Work to be completed =>
Would you output the entries below only from the line containing "Click the Number of Generators slider handle" through the line containing "This screenshot has height=967, width=1232.", exactly as they stand and with both ends included?
Start of Data supplied
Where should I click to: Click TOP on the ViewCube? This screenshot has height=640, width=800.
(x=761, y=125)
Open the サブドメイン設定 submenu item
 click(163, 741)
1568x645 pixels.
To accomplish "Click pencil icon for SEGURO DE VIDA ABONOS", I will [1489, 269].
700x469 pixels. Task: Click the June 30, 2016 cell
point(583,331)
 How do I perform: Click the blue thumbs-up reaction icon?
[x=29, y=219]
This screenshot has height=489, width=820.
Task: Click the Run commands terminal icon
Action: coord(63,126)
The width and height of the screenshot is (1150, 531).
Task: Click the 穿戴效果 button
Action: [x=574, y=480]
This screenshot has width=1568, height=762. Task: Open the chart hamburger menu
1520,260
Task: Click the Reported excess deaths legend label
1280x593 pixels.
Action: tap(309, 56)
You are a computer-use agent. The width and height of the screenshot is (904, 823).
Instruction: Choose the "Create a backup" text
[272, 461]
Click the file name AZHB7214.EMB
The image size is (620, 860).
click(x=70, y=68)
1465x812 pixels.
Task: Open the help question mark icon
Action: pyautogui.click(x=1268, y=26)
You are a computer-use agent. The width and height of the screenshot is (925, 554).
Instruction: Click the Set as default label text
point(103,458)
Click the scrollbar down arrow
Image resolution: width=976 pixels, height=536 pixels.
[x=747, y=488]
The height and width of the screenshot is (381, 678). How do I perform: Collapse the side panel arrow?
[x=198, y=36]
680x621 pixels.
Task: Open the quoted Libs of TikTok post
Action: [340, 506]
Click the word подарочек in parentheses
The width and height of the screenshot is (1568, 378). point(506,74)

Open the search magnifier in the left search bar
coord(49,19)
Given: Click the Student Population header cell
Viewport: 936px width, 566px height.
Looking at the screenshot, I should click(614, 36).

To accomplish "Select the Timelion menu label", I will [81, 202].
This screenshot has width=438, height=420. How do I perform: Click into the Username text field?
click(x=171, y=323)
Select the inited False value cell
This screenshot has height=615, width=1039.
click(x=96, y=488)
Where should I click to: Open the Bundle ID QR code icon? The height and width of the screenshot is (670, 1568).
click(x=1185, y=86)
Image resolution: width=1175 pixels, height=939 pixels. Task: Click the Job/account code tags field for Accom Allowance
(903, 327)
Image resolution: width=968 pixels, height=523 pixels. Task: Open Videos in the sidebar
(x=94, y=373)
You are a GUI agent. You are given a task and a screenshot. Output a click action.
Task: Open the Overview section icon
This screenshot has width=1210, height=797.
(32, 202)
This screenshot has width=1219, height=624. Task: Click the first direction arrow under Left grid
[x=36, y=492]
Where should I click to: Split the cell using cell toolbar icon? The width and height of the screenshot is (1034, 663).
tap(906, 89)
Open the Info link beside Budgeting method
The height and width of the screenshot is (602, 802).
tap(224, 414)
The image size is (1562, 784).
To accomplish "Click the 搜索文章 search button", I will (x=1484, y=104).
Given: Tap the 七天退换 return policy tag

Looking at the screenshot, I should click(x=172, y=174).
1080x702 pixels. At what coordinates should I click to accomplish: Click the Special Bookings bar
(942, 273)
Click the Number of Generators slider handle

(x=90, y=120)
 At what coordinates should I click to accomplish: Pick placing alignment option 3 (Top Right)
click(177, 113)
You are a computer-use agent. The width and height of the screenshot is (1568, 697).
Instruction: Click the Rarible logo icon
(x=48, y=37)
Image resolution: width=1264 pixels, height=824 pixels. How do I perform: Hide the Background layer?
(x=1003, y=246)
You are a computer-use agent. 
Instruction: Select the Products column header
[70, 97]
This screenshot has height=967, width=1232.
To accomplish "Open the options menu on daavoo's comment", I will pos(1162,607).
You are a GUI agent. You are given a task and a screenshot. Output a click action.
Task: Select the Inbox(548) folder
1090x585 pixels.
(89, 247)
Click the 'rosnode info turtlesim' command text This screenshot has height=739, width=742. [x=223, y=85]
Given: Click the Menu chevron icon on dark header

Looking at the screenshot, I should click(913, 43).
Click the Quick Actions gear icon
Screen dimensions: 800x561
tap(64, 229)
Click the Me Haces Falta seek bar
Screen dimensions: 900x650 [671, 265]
End of Data supplied
Result =>
Click the Number of Generators slider handle

(x=90, y=120)
 At what coordinates should I click to accomplish: Pick placing alignment option 3 (Top Right)
click(177, 113)
You are a computer-use agent. The width and height of the screenshot is (1568, 697).
Instruction: Click the Rarible logo icon
(x=48, y=37)
Image resolution: width=1264 pixels, height=824 pixels. How do I perform: Hide the Background layer?
(x=1003, y=246)
You are a computer-use agent. 
Instruction: Select the Products column header
[70, 97]
This screenshot has height=967, width=1232.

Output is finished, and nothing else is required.